Premium
BK Virus Nephropathy: Histological Evolution by Sequential Pathology
Author(s) -
Nankivell B. J.,
Renthawa J.,
Sharma R. N.,
Kable K.,
O'Connell P. J.,
Chapman J. R.
Publication year - 2017
Publication title -
american journal of transplantation
Language(s) - English
Resource type - Journals
SCImago Journal Rank - 2.89
H-Index - 188
eISSN - 1600-6143
pISSN - 1600-6135
DOI - 10.1111/ajt.14292
Subject(s) - medicine , histopathology , bk virus , viremia , pathology , nephropathy , fibrosis , inflammation , kidney , virus , gastroenterology , kidney transplantation , immunology , diabetes mellitus , endocrinology
Reactivation of BK virus in renal allografts causes a destructive chronic infection. This single‐center retrospective cohort study describes the evolution of BK virus allograft nephropathy ( BKVAN ) from 63 kidneys (from 61 patients) using sequential histopathology (454 biopsies, averaging 7.8 ± 2.6 per kidney) followed for 60.1 mo. Uninfected protocol biopsies formulated time‐matched control Banff scores (n = 975). Interstitial inflammation occurred in 73% at diagnosis, correlating with viral histopathology (r = 0.413, p = 0.008) and amplifying early injury with accelerated interstitial fibrosis and tubular atrophy ( IF / TA , p = 0.017) by 3 mo. Prodromal simian virus 40 large T antigen ( SV 40T)–negative inflammation with viremia preceded the histological diagnosis in 23.8%. Persistent subacute injury from viral cytopathic effect was associated with acute tubular necrosis and ongoing interstitial inflammation, culminating in IF / TA in 86.9%. Overall, cellular interstitial infiltration mitigated the intensity of subsequent tubular injury, SV 40T, and tissue viral load, assessed by sequential paired histology (p < 0.001).
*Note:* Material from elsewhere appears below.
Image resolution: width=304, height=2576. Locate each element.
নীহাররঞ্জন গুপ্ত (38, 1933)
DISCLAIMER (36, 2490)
Graft loss was predicted by high‐level viremia (hazard ratio [ HR] 4.996, 95% CI 2.19–11.396, p < 0.001), deceased donor ( HR 3.201, 95% CI 1.149–8.915, p = 0.026), and late acute rejection ( HR 3.124, 95% CI 1.037–9.413, p = 0.043). Transplant failure occurred in 38.1%, with uncontrolled infection (58.3%) and SV 40T‐negative chronic rejection (41.7%) causing losses. BKVAN is characterized by subacute virus‐induced tubular injury, inflammation, and progressive nephron destruction. Effective antiviral therapy remains an unmet clinical need.